In the following sections, some technologically important situations with photodarkening are discussed.
Photodarkening Caused by Ultraviolet Light
Silica fibers can transmit ultraviolet light, however with propagation losses which are significantly higher than in the visible or near-infrared spectral region. In addition, a rapid further increase of losses can be induced by the ultraviolet light. To a significant extent, this UV-induced photodarkening can be reduced with certain dopants (e.g. fluorine) or other treatments. Fibers with high hydroxyl (OH) content are often found to be superior over low-OH fibers, even though the latter have better transmission in the near infrared. However, there are also low-OH fibers with good UV transmission and resistance. Also, hydrogen-impregnated fibers can exhibit drastically improved resistance against irradiation with excimer laser light at 193 nm [14], even though hydrogen loading is in other cases used for increasing the photosensitivity of fibers for UV writing of fiber Bragg gratings. Certainly, the power of such methods for improved UV transmission and resistance strongly depends on the involved wavelengths.
Even blue light can cause photodarkening in silica-based fibers, when they are doped with germanium [1]. This is caused by a two-photon excitation process.
Photodarkening in Ytterbium-doped Silica Fibers
Ytterbium-doped optical fibers can exhibit severe transmission losses, which are strongest at short wavelengths (e.g. in the visible spectral range) and much weaker e.g. in the 1-μm spectral region, where ytterbium-doped fiber lasers and amplifiers operate. Such losses can occur in new fibers [7] but can also grow during operation of a fiber laser or amplifier [15]. The rate with which these losses grow appears to be proportional to the seventh power of the density of excited ytterbium ions [15]. This means that a fast degradation of such fibers can result from operation with high fractional ytterbium excitation density (as can occur e.g. in core-pumped fiber amplifiers), particularly for fibers with high doping concentration and poor homogeneity (→ formation of ion clusters). On the other hand, the strong dependence on the excitation density suggests that many devices can be designed to operate in a relatively safe operation regime where long device lifetimes can be expected. Difficult cases are those where a high doping concentration is required (e.g. in order to mitigate nonlinear effects via a reduced fiber length), or where high excitation levels are inevitable (e.g. fiber lasers operating around 975 nm).

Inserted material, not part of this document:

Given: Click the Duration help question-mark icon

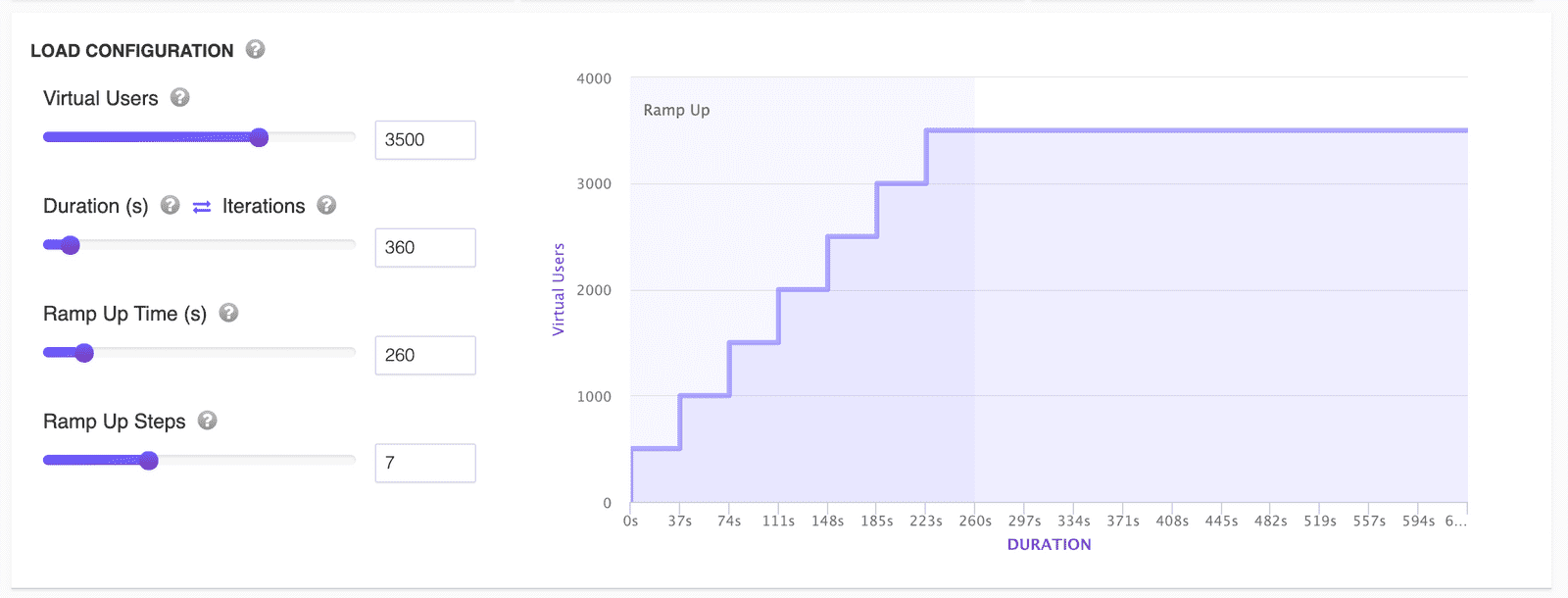Looking at the screenshot, I should [x=171, y=205].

The photodarkening effect normally appears to be permanent, although it has been demonstrated that it can be reversed by heating the fiber [16] or by irradiation with ultraviolet light [17]. Further studies will hopefully reveal the detailed physical mechanism and the dependence on the chemical composition of the fiber core.
Note that similar photodarkening can result from irradiation with gamma rays. This is relevant e.g. for space applications of fiber devices.

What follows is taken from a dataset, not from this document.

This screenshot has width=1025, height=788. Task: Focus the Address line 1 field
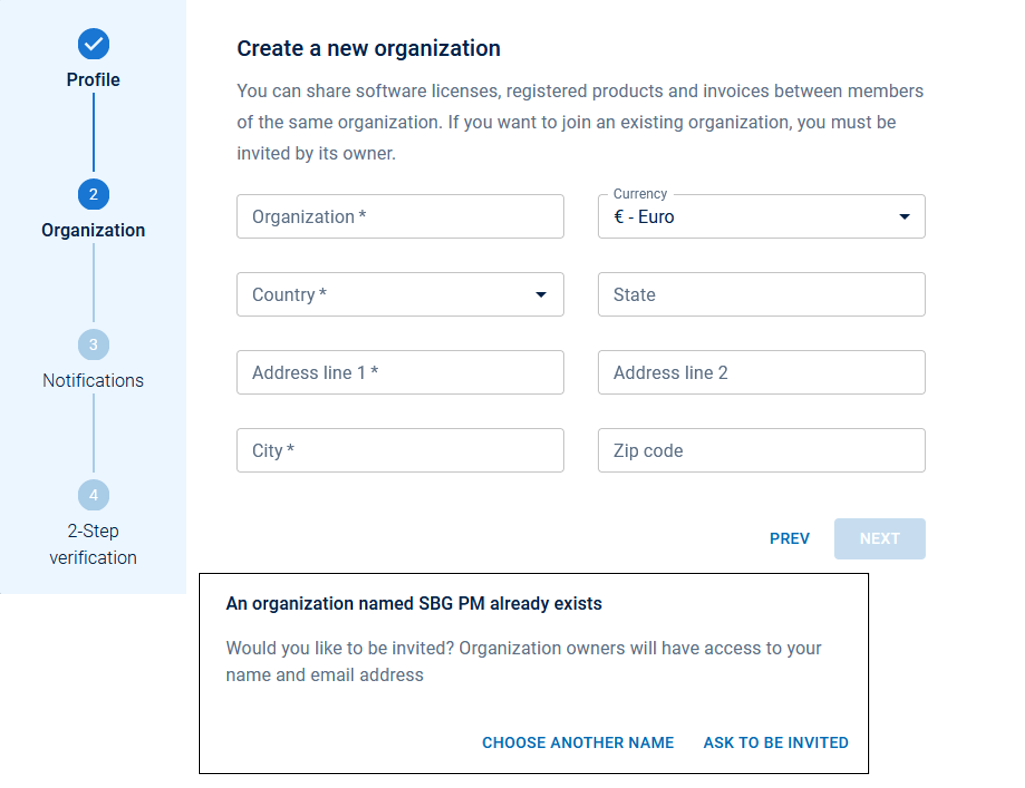[400, 373]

Photodarkening in Thulium-doped Fibers
There are reports of photodarkening occurring in silica fibers [2], more precisely in phosphosilicate and germanosilicate glasses, where a broadband loss (particularly short wavelengths) occurs following irradiation with high peak powers, e.g. from a mode-locked laser. A crucial ingredient is the excitation of high-lying energy levels of the Tm3+ ions. This phenomenon may not be technologically serious, since thulium-doped silica fibers are used for continuous-wave infrared lasers where high pump intensities and high concentrations of highly excited thulium ions are not required.
The situation is different for thulium-doped fluoride fibers as used mainly for upconversion fiber lasers, generating blue light when being pumped with infrared light e.g. around 1140 nm. Although this three-step upconversion scheme could in principle be very efficient [8], the actual device performance can be severely degraded by photodarkening [5,6]. The excitation of thulium (Tm3+) ions to high-lying energy levels again appears to be crucial for the photodarkening, and cannot be avoided in that case. As for silica fibers, it is believed that photodarkening is related to the formation of color centers, which becomes possible if ions are excited to energies above the bandgap of the host glass. Absorption of blue light (e.g. via upconversion lasing) has been shown to at least temporarily reduce the induced absorption, probably by removing color centers. In this sense, the photodarkening is partially reversible. The physical details are very complicated and have so far not been fully understood.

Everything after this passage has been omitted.